# STATED PROBLEM 1
In the records, starting with the line that contains "Open the Output Gain parameter dropdown" and going on through the end of the records, substitute "Choose" for "Select" and give those lines again with everything else unchanged. Leave the pictures out of your answer.

# SELECTED TEXT
____

Baseball has also changed on the field, and this year’s All-Star Game was a prime example of how it has changed. The game, which the American League won, 8-6 in ten innings, included 10 home runs, a total that far exceeded the old record (six) for an All-Star Game. The home runs accounted for all but one of the runs scored. That fact may sound fine to a casual fan, but baseball was never intended to be the equivalent of the Home Run Derby that Bryce Harper had won the night before.
The current mode of baseball that is being played, and that is being rewarded by the big contracts that guys like Harper and Machado will command, consists, primarily, of home runs, strikeouts and walks. Most runs are scored via home runs, and, when hitters don’t connect for those long flies, they either strike out or walk. What is being lost is the small-ball version of the game, where a team can string together a bunch of singles, and maybe a double, which, when coupled with good defense, produces a 5-4 nail-biter with the winning run maybe even scoring on a ground ball that the defense can’t quite turn into an inning-ending double play.
There were no two-out rallies in this year’s All-Star Game; there were no great defensive plays; there were very few balls hit to the infielders. There were, in fact, very few balls hit at all that weren’t home runs. The game, as exciting as the final score otherwise indicated, was boring. Even the home runs got a little boring. Home runs in a baseball game should be like goals in a soccer game: thrilling in part because they are rare. Instead, they are like touchdowns in a football game: commonplace and therefore relatively indistinguishable. The last of the home runs in this year’s All-Star Game, hit by the National League’s Joey Votto in the bottom of the 10th inning, wasn’t even greeted with fireworks (as the other nine had been). I guess the guys in charge figured no one was all that excited by that point.
So, how did the game get this way? The big contracts awarded to the big home run hitters may be part of the explanation. If you are going to get rewarded for hitting homers but not for hitting singles and doubles, why would you want to do anything but swing for the long ball? And if a strikeout doesn’t hurt your contract negotiations as long as you have a bunch of home runs at the end of the season, why worry about those strikeouts?
And then there is the change in management’s perspective on the value of players. Batting averages are no longer indicative of value for the modern baseball exec. Instead, analytics, based on esoteric measurements produced by Statcast (a technological method for scoring almost every physical act in a game) and quantified by Sabrmetrics (with stats like WAR—wins above replacement—that no one but the execs really understand), have taken over how the game is played.
The infield shift, used against Ted Williams by Cleveland manager Lou Boudreau to try to reduce the number of hits Williams got by smashing line drives between the first and second basemen, is now employed against a majority of hitters. The hitters could beat the shifts by just hitting the ball the other way, but they don’t because they are going for home runs. Hence, fewer singles and doubles, fewer great defensive plays, fewer rallies, fewer nail-biting finishes.
There is a beauty to the game that is harder to see in the way the game is being played today. It’s still a great game, and I was still thrilled to see this year’s best players playing against each other. But it needs an infusion of energy, the kind of energy you can’t get with just home runs, strikeouts and walks.

____

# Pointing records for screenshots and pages
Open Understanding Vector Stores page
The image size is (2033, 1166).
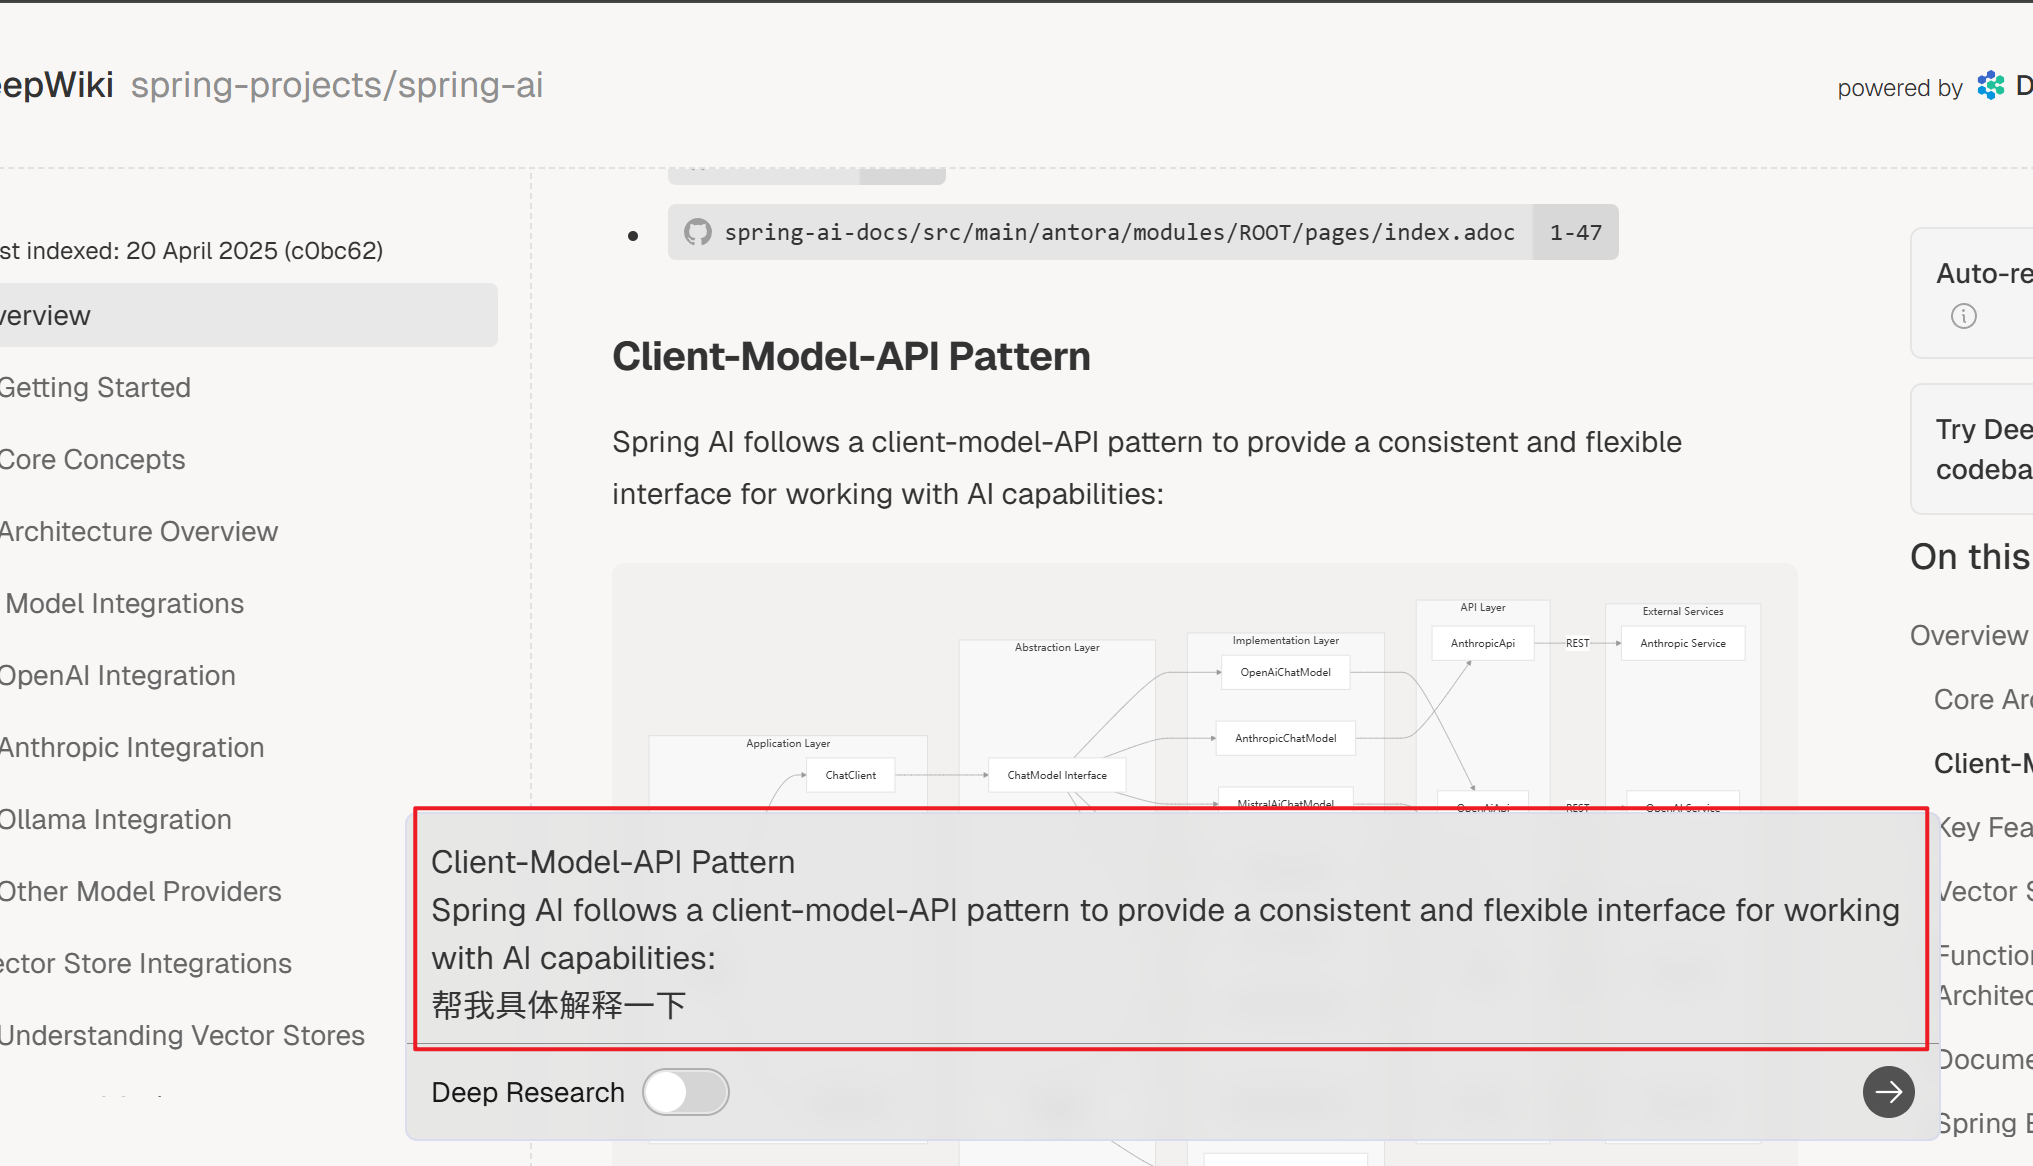point(182,1036)
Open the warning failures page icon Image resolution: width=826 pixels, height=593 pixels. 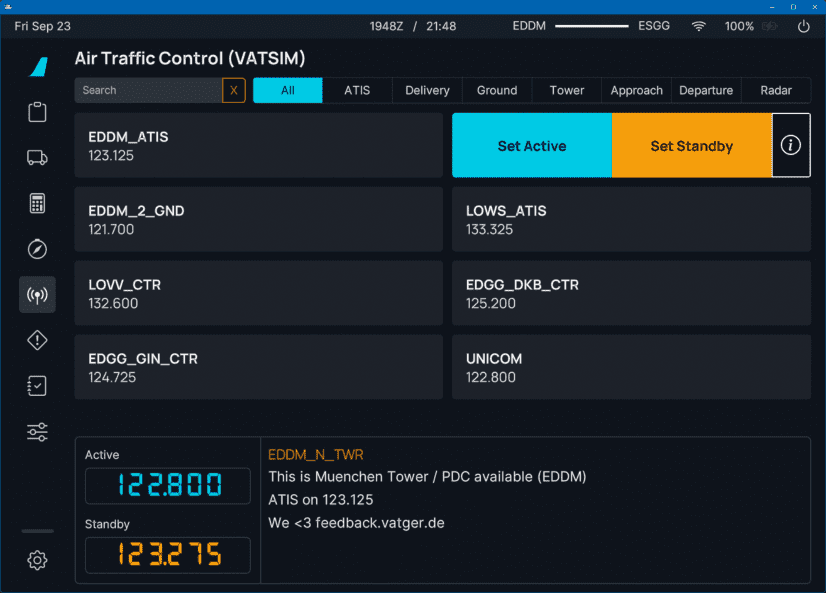[x=37, y=341]
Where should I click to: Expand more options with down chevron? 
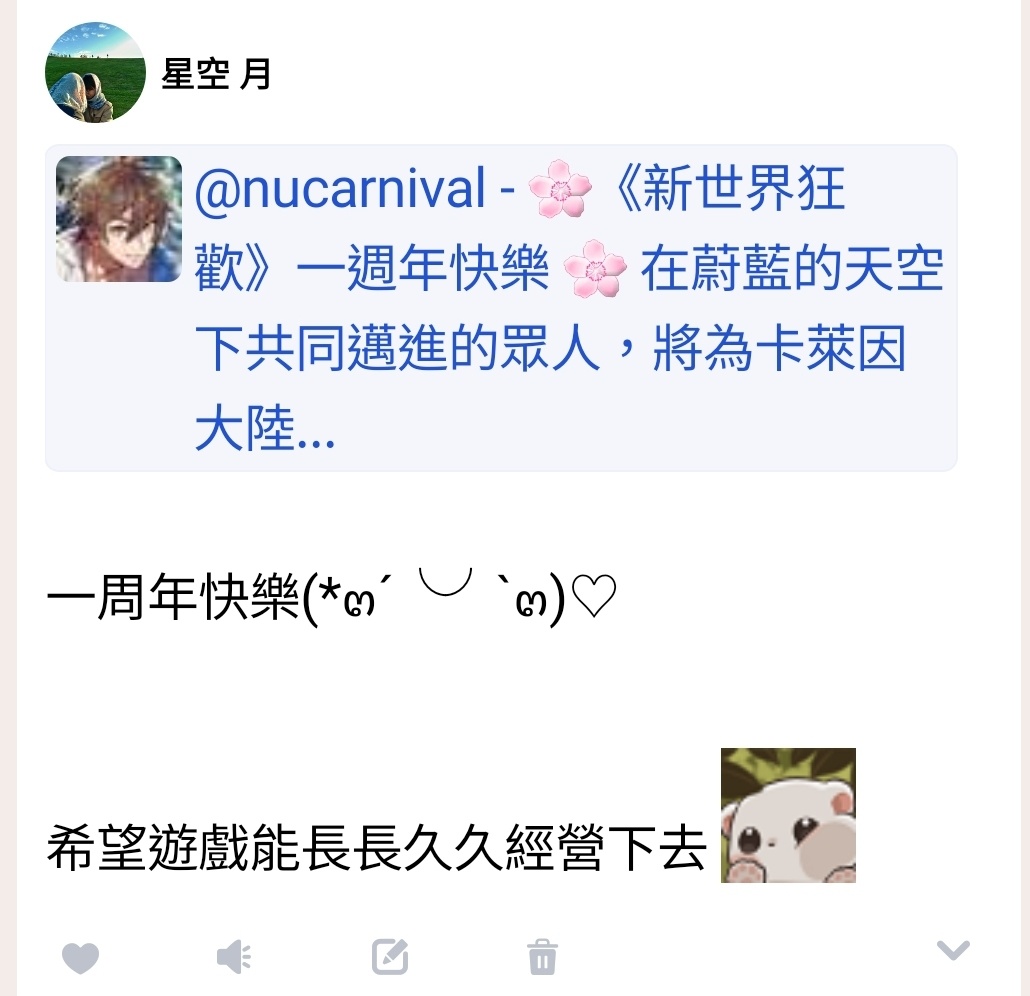tap(953, 950)
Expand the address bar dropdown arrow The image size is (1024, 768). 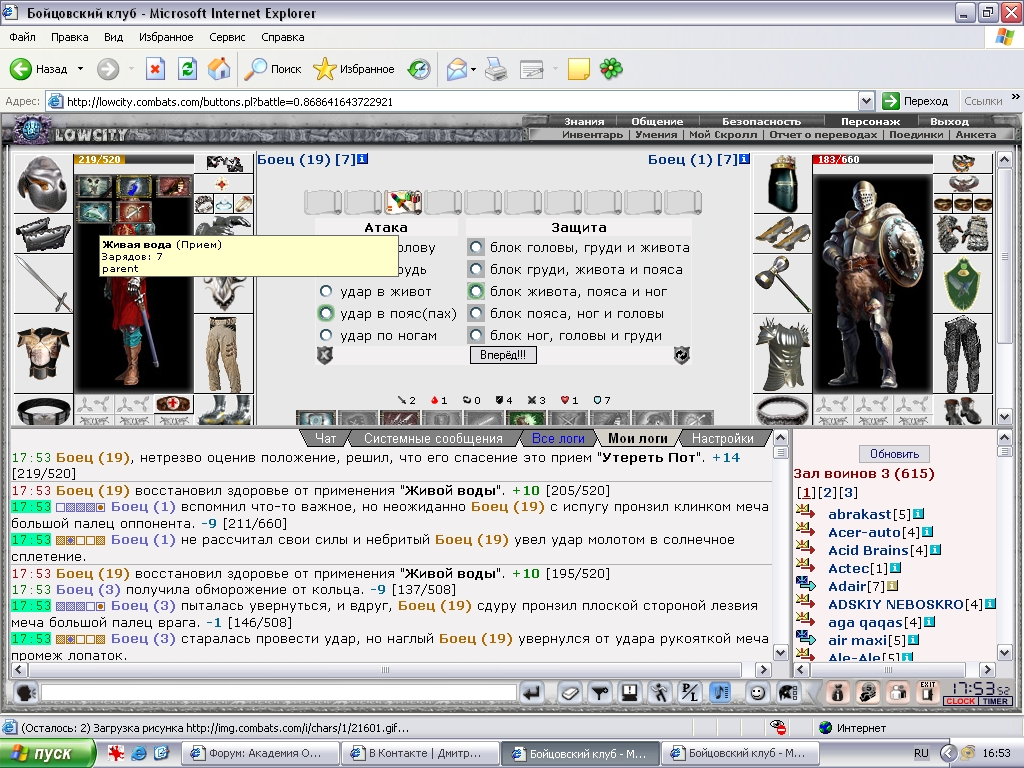(866, 101)
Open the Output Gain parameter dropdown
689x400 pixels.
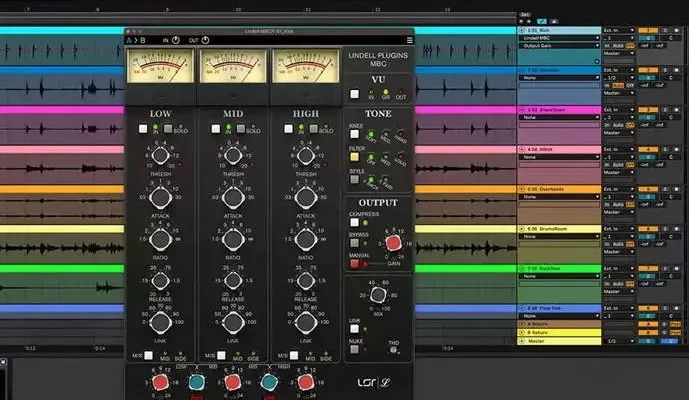(559, 46)
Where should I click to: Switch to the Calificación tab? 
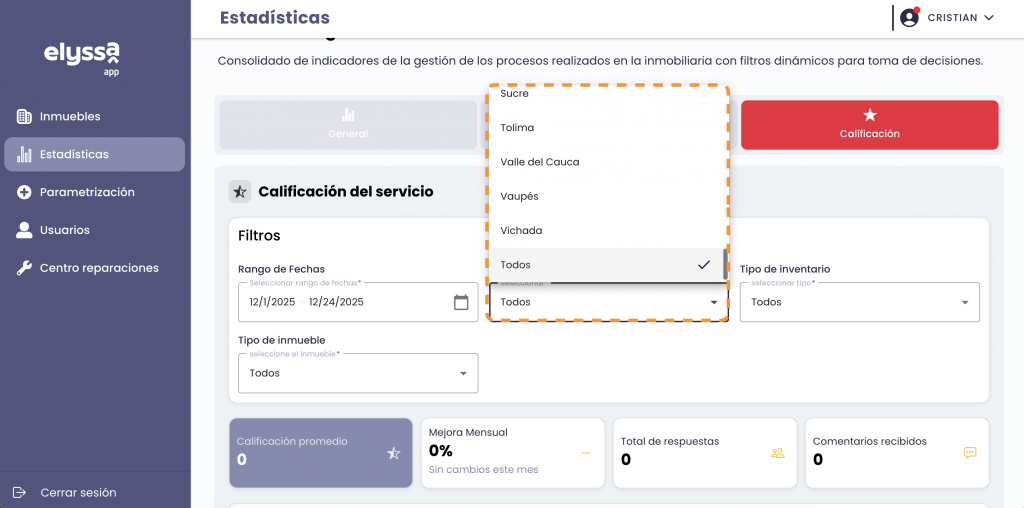point(869,125)
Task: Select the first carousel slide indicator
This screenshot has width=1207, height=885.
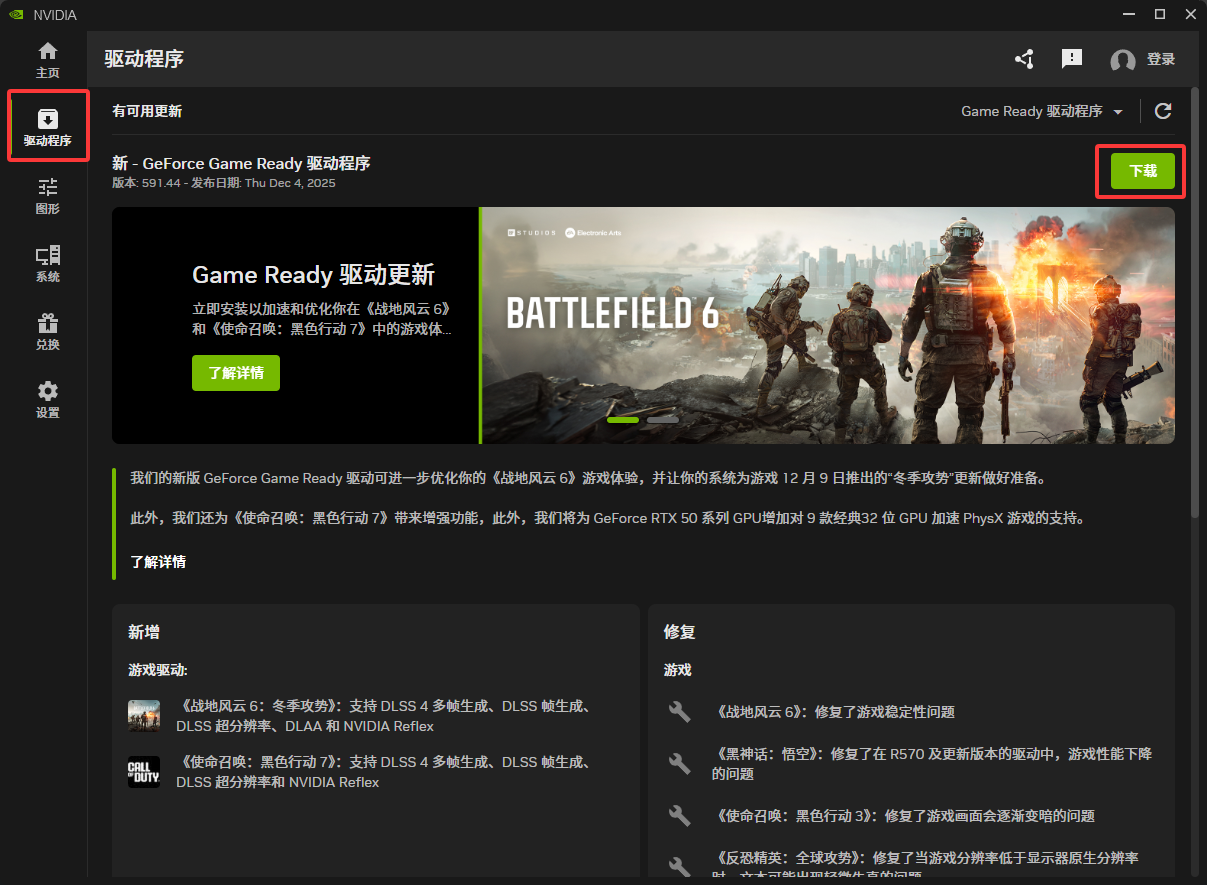Action: pos(623,420)
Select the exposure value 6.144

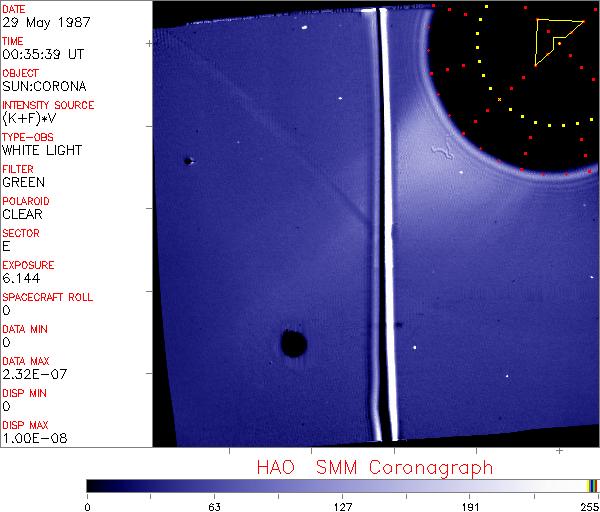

____

# STATED PROBLEM 2
From the essay on how baseball has changed, give again the passage starting with "There were no two-out" and going on through "by that point.", word for word.

# FULL SOLUTION 1
Open the Output Gain parameter dropdown
689x400 pixels.
(559, 46)
Where should I click to: Switch to the Calificación tab? 
point(869,125)
Task: Choose the first carousel slide indicator
This screenshot has width=1207, height=885.
Action: pos(623,420)
Choose the exposure value 6.144

# FULL SOLUTION 2
There were no two-out rallies in this year’s All-Star Game; there were no great defensive plays; there were very few balls hit to the infielders. There were, in fact, very few balls hit at all that weren’t home runs. The game, as exciting as the final score otherwise indicated, was boring. Even the home runs got a little boring. Home runs in a baseball game should be like goals in a soccer game: thrilling in part because they are rare. Instead, they are like touchdowns in a football game: commonplace and therefore relatively indistinguishable. The last of the home runs in this year’s All-Star Game, hit by the National League’s Joey Votto in the bottom of the 10th inning, wasn’t even greeted with fireworks (as the other nine had been). I guess the guys in charge figured no one was all that excited by that point.